The problem >>
The reply to the records below should contain exactly the lines from the line with "Click the sort" through the line with "Given: Open the YouTube icon link", and nothing besides.

The data >>
○ ○ ○ ○

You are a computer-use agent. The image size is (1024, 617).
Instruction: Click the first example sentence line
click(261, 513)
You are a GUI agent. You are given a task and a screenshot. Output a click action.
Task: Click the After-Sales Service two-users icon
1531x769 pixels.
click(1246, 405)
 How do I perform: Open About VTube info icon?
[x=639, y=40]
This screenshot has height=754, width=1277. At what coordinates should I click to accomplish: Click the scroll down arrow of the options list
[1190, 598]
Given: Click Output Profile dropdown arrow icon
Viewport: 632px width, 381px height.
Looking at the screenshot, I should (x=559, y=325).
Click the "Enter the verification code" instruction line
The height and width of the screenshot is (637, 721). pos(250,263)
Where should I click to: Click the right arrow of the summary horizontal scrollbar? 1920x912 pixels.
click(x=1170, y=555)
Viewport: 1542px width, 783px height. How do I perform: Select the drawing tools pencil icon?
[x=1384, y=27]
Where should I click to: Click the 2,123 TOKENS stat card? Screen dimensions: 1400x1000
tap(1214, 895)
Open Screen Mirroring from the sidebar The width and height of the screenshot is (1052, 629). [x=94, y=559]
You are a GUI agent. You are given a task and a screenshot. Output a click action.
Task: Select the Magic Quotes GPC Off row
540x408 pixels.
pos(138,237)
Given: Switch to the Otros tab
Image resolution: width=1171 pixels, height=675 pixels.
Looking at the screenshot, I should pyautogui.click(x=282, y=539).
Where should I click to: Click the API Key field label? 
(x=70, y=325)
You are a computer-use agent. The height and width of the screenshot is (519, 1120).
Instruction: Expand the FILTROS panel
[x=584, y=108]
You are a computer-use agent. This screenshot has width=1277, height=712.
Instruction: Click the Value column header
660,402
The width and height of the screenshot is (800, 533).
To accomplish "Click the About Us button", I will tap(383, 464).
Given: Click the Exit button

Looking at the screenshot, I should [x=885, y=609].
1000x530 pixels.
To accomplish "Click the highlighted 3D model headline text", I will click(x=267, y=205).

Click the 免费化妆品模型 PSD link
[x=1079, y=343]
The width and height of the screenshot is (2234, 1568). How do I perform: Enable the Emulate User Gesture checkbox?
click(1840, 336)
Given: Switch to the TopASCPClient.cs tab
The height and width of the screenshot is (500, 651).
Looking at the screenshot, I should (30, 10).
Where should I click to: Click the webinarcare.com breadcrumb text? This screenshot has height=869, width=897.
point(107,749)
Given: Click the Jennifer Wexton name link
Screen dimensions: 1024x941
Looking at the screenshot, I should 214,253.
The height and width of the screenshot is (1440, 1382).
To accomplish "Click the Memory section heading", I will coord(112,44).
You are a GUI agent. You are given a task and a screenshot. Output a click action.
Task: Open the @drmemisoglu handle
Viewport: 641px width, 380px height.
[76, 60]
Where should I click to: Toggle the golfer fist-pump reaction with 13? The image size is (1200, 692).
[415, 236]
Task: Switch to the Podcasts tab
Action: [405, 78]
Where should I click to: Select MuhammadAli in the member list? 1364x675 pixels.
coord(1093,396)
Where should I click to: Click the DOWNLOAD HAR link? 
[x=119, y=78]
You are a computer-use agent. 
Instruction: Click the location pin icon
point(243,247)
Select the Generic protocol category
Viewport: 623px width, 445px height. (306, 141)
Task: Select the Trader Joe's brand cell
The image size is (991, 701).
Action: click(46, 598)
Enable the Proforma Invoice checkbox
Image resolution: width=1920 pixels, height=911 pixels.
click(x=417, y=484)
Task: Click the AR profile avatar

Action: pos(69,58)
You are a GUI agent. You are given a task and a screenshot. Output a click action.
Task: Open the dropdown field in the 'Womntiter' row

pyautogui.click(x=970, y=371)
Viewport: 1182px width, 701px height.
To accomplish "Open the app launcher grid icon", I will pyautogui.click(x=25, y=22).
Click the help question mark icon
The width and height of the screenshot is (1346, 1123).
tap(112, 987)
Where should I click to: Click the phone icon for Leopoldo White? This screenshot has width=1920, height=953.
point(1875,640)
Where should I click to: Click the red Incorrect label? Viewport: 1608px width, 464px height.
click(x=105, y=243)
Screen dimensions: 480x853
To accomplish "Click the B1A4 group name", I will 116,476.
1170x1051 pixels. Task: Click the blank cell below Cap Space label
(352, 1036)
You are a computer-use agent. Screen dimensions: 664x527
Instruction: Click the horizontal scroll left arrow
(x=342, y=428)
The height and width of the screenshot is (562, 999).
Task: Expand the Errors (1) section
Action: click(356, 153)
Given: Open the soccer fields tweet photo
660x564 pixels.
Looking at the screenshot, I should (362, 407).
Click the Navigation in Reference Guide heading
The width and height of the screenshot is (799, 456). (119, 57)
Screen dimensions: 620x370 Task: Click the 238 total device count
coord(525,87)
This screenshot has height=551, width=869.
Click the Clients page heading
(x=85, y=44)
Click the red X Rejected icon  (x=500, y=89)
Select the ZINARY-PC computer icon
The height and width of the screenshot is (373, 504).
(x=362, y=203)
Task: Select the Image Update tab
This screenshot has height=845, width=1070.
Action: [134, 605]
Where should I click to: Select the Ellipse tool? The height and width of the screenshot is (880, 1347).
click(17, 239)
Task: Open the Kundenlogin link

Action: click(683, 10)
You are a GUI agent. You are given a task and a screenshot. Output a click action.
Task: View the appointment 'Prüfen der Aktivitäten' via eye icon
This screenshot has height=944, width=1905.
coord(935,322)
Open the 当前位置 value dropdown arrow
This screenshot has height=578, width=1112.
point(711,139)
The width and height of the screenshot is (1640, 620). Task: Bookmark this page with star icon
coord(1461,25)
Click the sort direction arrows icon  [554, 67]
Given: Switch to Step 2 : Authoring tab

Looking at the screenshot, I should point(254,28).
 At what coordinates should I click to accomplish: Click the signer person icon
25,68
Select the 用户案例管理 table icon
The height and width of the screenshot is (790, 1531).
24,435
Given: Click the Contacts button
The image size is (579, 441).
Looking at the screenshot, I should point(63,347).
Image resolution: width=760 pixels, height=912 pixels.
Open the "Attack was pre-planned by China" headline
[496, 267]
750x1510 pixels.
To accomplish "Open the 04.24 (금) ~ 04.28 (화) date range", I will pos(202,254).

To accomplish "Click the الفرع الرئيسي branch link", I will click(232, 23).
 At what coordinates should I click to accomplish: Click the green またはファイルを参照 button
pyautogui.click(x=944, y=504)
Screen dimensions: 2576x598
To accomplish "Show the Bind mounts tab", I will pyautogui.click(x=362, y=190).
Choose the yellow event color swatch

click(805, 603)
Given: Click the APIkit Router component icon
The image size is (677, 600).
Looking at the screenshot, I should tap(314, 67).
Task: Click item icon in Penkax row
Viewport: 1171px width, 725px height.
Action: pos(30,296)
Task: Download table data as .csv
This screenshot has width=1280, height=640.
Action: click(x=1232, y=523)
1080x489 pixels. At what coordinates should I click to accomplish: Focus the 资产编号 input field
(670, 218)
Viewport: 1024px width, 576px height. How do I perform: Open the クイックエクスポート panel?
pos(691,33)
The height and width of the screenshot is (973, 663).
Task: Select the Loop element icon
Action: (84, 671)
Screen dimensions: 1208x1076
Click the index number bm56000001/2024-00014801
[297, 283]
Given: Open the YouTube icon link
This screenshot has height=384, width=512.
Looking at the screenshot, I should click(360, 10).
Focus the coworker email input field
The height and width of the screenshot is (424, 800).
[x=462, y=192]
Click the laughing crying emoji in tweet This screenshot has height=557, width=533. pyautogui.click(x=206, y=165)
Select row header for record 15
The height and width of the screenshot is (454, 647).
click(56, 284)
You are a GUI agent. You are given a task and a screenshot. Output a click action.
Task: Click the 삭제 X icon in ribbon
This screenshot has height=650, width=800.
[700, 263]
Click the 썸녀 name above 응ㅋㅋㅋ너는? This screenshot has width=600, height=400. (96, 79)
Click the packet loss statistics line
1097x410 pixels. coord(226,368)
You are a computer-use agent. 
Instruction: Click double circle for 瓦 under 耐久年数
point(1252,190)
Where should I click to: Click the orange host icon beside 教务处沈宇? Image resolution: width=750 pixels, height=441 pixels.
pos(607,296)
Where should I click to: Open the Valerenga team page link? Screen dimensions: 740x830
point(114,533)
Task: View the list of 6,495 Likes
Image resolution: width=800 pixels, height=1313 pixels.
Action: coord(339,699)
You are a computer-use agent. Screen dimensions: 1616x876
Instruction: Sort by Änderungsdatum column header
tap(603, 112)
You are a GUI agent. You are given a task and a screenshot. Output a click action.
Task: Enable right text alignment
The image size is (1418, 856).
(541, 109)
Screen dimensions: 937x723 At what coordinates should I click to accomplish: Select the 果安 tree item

○ ○ ○ ○

Response area >>
Click the sort direction arrows icon  [554, 67]
Given: Switch to Step 2 : Authoring tab

Looking at the screenshot, I should point(254,28).
 At what coordinates should I click to accomplish: Click the signer person icon
25,68
Select the 用户案例管理 table icon
The height and width of the screenshot is (790, 1531).
24,435
Given: Click the Contacts button
The image size is (579, 441).
Looking at the screenshot, I should point(63,347).
Image resolution: width=760 pixels, height=912 pixels.
Open the "Attack was pre-planned by China" headline
[496, 267]
750x1510 pixels.
To accomplish "Open the 04.24 (금) ~ 04.28 (화) date range", I will pos(202,254).

To accomplish "Click the الفرع الرئيسي branch link", I will click(232, 23).
 At what coordinates should I click to accomplish: Click the green またはファイルを参照 button
pyautogui.click(x=944, y=504)
Screen dimensions: 2576x598
To accomplish "Show the Bind mounts tab", I will pyautogui.click(x=362, y=190).
Choose the yellow event color swatch

click(805, 603)
Given: Click the APIkit Router component icon
The image size is (677, 600).
Looking at the screenshot, I should tap(314, 67).
Task: Click item icon in Penkax row
Viewport: 1171px width, 725px height.
Action: pos(30,296)
Task: Download table data as .csv
This screenshot has width=1280, height=640.
Action: click(x=1232, y=523)
1080x489 pixels. At what coordinates should I click to accomplish: Focus the 资产编号 input field
(670, 218)
Viewport: 1024px width, 576px height. How do I perform: Open the クイックエクスポート panel?
pos(691,33)
The height and width of the screenshot is (973, 663).
Task: Select the Loop element icon
Action: (84, 671)
Screen dimensions: 1208x1076
Click the index number bm56000001/2024-00014801
[297, 283]
Given: Open the YouTube icon link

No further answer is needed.